(DATA FOR THE TASK begins)

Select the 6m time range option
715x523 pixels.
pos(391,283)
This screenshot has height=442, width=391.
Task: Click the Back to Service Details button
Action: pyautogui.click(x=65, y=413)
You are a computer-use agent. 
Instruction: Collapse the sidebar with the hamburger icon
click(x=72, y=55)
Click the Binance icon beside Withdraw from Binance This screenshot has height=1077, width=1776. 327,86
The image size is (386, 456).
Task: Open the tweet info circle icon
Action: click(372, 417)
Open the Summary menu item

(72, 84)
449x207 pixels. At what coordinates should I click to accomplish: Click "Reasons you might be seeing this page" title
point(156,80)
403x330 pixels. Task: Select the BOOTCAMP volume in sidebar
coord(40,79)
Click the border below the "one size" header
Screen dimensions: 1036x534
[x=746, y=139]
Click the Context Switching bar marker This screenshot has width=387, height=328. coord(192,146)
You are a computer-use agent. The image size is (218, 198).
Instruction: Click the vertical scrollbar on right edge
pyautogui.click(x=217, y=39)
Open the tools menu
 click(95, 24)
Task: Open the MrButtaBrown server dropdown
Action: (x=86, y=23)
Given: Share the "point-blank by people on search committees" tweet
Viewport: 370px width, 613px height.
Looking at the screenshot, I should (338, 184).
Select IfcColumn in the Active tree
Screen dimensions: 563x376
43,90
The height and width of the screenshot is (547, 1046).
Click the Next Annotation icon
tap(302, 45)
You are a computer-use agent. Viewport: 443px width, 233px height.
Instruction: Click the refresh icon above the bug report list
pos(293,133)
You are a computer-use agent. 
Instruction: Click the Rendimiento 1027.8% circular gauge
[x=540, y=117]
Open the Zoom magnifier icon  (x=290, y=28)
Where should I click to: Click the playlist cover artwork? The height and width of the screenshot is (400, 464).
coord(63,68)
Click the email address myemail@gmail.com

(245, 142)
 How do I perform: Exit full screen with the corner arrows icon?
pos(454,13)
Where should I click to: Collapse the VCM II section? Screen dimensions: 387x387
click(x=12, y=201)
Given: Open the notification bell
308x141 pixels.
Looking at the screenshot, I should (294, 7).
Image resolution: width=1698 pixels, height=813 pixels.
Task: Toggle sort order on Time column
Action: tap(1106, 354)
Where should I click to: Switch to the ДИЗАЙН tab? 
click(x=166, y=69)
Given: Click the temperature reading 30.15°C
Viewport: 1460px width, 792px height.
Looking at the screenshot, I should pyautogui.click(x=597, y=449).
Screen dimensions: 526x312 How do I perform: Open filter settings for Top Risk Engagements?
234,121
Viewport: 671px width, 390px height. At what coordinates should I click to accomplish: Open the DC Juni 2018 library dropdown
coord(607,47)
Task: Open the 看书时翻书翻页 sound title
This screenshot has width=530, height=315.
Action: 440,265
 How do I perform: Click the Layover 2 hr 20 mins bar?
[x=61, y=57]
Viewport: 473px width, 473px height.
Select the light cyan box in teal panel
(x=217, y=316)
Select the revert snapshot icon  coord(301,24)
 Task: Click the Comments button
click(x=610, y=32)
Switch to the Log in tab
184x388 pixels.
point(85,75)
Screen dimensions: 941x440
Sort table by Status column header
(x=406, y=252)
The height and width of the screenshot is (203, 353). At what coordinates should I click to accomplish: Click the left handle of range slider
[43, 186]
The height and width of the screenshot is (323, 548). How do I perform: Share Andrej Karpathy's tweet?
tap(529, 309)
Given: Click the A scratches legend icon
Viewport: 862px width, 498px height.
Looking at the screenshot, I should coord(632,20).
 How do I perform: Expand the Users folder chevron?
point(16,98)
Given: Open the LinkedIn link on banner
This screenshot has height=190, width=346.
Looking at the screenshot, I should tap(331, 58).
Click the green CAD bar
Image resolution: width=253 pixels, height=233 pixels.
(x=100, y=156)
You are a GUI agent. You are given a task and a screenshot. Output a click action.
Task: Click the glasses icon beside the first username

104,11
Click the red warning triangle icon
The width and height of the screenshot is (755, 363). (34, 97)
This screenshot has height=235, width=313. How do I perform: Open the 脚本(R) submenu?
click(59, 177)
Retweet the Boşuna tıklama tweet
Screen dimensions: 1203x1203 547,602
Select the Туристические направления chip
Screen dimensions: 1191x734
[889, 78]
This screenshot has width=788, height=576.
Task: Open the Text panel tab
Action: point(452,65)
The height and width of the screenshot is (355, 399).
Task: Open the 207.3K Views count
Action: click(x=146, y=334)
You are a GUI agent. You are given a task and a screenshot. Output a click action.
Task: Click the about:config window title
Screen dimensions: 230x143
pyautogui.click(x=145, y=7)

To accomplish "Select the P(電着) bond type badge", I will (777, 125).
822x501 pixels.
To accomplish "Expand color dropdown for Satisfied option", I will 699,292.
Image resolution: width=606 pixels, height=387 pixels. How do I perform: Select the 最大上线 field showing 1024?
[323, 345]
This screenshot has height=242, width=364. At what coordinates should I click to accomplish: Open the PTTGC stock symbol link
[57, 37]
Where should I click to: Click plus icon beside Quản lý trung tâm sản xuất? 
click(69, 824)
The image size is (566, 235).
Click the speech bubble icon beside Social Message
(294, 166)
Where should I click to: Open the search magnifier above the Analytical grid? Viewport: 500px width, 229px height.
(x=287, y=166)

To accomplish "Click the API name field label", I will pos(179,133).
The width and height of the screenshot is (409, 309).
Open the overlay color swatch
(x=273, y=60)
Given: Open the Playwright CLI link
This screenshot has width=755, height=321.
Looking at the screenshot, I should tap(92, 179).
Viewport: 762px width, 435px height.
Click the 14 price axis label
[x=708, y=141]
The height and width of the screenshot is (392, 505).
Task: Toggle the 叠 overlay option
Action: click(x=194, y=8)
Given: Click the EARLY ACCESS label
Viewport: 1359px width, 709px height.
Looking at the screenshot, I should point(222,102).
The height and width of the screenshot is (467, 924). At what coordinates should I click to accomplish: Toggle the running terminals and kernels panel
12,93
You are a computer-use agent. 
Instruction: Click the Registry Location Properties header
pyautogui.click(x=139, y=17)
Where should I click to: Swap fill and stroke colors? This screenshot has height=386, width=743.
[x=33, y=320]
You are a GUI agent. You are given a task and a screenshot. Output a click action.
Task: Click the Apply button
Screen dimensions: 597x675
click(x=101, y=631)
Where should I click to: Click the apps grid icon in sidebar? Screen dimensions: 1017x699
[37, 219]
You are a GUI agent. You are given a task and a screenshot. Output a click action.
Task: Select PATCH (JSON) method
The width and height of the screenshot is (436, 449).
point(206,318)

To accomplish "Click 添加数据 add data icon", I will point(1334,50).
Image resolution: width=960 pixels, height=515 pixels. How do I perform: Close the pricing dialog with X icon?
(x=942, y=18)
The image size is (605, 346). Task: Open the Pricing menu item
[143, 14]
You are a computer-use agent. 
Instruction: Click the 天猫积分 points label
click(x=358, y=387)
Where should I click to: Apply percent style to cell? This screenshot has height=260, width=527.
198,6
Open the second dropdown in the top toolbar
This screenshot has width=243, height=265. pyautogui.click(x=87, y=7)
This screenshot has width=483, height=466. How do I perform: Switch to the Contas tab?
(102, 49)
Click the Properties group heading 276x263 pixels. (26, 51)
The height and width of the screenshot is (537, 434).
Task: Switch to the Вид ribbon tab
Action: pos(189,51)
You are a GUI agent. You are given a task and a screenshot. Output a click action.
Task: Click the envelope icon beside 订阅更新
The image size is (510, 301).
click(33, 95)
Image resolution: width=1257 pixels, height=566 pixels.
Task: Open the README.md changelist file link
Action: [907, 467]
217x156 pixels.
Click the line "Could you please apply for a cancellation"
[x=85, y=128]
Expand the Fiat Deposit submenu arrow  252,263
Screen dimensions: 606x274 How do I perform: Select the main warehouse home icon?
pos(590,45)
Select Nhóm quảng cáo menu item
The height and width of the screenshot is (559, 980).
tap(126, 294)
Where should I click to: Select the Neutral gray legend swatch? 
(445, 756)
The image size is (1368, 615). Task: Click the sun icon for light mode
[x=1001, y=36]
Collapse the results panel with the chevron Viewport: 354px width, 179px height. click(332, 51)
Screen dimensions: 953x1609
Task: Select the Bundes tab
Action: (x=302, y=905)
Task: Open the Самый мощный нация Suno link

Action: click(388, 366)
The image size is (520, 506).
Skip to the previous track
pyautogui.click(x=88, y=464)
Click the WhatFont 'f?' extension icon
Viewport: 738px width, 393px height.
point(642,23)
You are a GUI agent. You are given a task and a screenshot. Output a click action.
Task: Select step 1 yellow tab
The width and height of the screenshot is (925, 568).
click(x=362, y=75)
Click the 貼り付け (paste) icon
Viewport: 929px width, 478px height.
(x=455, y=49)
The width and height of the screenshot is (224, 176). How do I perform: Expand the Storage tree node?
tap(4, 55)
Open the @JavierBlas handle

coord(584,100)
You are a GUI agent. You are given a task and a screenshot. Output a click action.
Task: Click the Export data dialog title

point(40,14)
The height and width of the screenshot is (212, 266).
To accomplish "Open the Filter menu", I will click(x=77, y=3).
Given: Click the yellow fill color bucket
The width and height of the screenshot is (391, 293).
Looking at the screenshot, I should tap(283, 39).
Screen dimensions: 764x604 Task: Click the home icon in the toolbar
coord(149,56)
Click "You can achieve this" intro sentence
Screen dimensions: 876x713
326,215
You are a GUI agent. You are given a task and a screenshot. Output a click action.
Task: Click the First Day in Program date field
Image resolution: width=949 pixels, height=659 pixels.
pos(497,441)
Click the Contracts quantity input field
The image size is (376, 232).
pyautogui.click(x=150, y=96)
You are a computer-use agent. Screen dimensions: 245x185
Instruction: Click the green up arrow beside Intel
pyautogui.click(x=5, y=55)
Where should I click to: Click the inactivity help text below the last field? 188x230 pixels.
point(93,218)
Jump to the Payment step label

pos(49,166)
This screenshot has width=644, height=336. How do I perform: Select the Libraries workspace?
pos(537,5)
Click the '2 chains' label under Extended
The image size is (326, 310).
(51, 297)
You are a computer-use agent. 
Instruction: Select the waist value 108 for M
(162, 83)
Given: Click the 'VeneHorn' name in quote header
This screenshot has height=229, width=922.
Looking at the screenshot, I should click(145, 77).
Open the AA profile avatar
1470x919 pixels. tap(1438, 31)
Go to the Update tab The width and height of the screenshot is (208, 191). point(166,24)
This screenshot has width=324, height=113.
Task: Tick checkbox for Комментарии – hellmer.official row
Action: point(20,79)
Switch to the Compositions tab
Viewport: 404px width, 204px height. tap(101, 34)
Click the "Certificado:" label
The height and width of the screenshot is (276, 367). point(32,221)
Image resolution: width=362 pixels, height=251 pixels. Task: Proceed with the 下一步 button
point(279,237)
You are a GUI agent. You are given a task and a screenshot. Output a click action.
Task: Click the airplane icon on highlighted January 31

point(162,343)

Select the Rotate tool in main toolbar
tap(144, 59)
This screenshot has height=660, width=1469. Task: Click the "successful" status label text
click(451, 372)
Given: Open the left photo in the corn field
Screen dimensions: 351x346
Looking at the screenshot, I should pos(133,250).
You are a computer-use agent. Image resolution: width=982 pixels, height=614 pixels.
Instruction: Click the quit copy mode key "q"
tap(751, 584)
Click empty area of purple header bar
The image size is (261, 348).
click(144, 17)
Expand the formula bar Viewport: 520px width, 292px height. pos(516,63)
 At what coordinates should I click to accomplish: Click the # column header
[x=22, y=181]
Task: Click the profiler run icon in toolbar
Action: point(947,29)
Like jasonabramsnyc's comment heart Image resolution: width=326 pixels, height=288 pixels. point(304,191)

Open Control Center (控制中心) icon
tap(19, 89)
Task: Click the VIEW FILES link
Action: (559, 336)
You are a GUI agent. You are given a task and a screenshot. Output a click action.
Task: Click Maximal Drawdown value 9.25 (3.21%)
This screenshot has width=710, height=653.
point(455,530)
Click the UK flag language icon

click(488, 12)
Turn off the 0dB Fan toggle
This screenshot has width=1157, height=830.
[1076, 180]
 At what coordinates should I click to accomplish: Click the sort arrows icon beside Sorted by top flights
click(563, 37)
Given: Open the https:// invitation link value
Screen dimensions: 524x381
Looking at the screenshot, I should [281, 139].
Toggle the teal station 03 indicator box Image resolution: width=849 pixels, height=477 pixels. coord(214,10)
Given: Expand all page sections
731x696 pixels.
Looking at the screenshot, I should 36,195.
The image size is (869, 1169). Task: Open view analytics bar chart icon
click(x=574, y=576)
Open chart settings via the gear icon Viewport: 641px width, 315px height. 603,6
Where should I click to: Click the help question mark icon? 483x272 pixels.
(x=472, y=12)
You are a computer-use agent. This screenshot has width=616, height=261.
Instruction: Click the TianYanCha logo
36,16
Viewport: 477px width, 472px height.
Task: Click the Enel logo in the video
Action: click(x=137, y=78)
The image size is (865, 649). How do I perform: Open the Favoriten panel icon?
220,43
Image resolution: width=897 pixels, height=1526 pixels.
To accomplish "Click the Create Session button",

(DATA FOR THE TASK ends)

WHAT YOU ARE ASKED TO DO: Check each line of the data above for the string "will" and report only how many lines have it.

YOUR RESPONSE: 5